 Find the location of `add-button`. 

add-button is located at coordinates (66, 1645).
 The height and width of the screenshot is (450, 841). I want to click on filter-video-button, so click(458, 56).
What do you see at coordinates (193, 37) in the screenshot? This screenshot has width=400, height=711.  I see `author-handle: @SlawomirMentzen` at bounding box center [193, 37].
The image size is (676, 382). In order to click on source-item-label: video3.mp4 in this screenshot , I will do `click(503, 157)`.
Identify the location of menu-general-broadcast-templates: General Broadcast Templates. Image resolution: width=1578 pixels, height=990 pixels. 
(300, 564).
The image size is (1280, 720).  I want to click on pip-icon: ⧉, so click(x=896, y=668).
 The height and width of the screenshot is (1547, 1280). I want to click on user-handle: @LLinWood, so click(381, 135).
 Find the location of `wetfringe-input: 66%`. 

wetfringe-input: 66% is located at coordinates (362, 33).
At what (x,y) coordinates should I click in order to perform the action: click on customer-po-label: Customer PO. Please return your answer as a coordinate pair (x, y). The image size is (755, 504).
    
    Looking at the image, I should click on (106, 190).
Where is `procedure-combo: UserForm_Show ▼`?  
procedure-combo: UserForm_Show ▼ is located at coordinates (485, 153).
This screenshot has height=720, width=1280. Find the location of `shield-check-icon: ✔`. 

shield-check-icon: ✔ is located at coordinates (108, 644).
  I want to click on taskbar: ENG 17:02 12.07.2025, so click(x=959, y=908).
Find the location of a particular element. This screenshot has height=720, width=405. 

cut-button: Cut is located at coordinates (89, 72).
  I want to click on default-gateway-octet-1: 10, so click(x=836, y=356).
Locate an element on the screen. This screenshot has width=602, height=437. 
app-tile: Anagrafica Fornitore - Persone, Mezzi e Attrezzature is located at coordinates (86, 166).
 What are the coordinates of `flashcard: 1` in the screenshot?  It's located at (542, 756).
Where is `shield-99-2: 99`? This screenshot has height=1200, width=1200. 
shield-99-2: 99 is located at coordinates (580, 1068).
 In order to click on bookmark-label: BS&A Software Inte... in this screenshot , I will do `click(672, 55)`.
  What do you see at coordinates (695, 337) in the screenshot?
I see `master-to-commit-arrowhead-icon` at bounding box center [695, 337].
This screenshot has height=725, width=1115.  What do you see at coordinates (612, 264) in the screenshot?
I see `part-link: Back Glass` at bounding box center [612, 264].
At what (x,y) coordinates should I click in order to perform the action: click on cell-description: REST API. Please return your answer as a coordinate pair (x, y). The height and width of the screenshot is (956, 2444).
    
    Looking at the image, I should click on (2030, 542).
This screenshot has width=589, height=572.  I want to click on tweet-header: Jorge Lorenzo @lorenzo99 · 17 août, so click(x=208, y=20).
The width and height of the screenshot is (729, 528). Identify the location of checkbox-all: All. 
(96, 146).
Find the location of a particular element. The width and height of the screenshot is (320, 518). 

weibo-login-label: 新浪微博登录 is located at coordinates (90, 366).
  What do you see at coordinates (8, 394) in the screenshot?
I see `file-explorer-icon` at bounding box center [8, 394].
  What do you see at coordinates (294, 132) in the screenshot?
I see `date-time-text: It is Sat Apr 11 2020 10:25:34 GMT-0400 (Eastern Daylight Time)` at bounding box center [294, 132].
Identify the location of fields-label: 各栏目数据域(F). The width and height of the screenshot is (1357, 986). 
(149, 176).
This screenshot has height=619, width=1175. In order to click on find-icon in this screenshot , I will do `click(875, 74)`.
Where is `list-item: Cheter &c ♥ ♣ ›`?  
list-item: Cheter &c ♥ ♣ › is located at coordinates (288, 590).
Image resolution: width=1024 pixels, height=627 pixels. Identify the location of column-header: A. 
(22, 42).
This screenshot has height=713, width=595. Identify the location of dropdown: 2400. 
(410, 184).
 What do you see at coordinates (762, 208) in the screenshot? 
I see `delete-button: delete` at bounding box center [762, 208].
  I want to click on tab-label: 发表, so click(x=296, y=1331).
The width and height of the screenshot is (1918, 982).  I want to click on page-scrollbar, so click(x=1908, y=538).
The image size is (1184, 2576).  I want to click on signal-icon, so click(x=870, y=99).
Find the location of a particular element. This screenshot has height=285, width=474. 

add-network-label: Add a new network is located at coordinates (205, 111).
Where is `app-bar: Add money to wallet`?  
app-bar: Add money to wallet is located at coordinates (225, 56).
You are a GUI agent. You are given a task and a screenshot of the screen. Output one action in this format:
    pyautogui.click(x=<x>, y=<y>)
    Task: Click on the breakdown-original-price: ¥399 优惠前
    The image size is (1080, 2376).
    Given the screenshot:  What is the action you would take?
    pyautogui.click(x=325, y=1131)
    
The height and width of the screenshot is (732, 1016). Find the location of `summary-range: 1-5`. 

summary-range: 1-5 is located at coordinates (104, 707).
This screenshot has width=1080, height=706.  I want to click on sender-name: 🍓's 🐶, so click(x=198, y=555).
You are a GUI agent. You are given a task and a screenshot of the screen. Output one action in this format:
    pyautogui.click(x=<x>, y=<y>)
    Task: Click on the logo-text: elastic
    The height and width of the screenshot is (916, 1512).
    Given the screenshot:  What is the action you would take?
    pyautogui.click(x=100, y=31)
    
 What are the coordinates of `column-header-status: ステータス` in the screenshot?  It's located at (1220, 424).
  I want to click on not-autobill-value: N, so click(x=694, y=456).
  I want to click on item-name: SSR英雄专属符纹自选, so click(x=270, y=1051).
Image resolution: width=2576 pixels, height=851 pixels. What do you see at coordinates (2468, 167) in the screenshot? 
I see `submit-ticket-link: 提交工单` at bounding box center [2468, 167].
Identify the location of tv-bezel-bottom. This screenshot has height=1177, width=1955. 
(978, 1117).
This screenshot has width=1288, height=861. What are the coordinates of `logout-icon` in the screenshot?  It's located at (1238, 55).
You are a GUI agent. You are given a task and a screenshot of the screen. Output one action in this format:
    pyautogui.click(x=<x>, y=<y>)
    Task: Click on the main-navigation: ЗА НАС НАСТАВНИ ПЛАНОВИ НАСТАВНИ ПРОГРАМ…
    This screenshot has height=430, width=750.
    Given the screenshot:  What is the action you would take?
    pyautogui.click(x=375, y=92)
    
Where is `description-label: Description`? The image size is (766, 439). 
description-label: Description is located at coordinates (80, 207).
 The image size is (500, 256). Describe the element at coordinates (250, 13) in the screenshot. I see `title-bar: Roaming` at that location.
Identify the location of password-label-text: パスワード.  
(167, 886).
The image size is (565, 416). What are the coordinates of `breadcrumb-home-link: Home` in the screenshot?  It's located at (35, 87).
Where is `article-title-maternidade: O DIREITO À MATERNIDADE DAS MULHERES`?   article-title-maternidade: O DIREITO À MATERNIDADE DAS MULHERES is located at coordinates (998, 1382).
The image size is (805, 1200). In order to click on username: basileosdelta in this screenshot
________
Instructions for the task:
Pull out the lines of the listing word for word, starting with the line containing "I want to click on tab-label: 发表, so" and going on through the line containing "This screenshot has width=1080, height=706.".

Answer to the problem:
  I want to click on tab-label: 发表, so click(x=296, y=1331).
The width and height of the screenshot is (1918, 982).  I want to click on page-scrollbar, so click(x=1908, y=538).
The image size is (1184, 2576).  I want to click on signal-icon, so click(x=870, y=99).
Find the location of a particular element. This screenshot has height=285, width=474. 

add-network-label: Add a new network is located at coordinates (205, 111).
Where is `app-bar: Add money to wallet`?  
app-bar: Add money to wallet is located at coordinates (225, 56).
You are a GUI agent. You are given a task and a screenshot of the screen. Output one action in this format:
    pyautogui.click(x=<x>, y=<y>)
    Task: Click on the breakdown-original-price: ¥399 优惠前
    The image size is (1080, 2376).
    Given the screenshot:  What is the action you would take?
    pyautogui.click(x=325, y=1131)
    
The height and width of the screenshot is (732, 1016). Find the location of `summary-range: 1-5`. 

summary-range: 1-5 is located at coordinates (104, 707).
This screenshot has width=1080, height=706.  I want to click on sender-name: 🍓's 🐶, so click(x=198, y=555).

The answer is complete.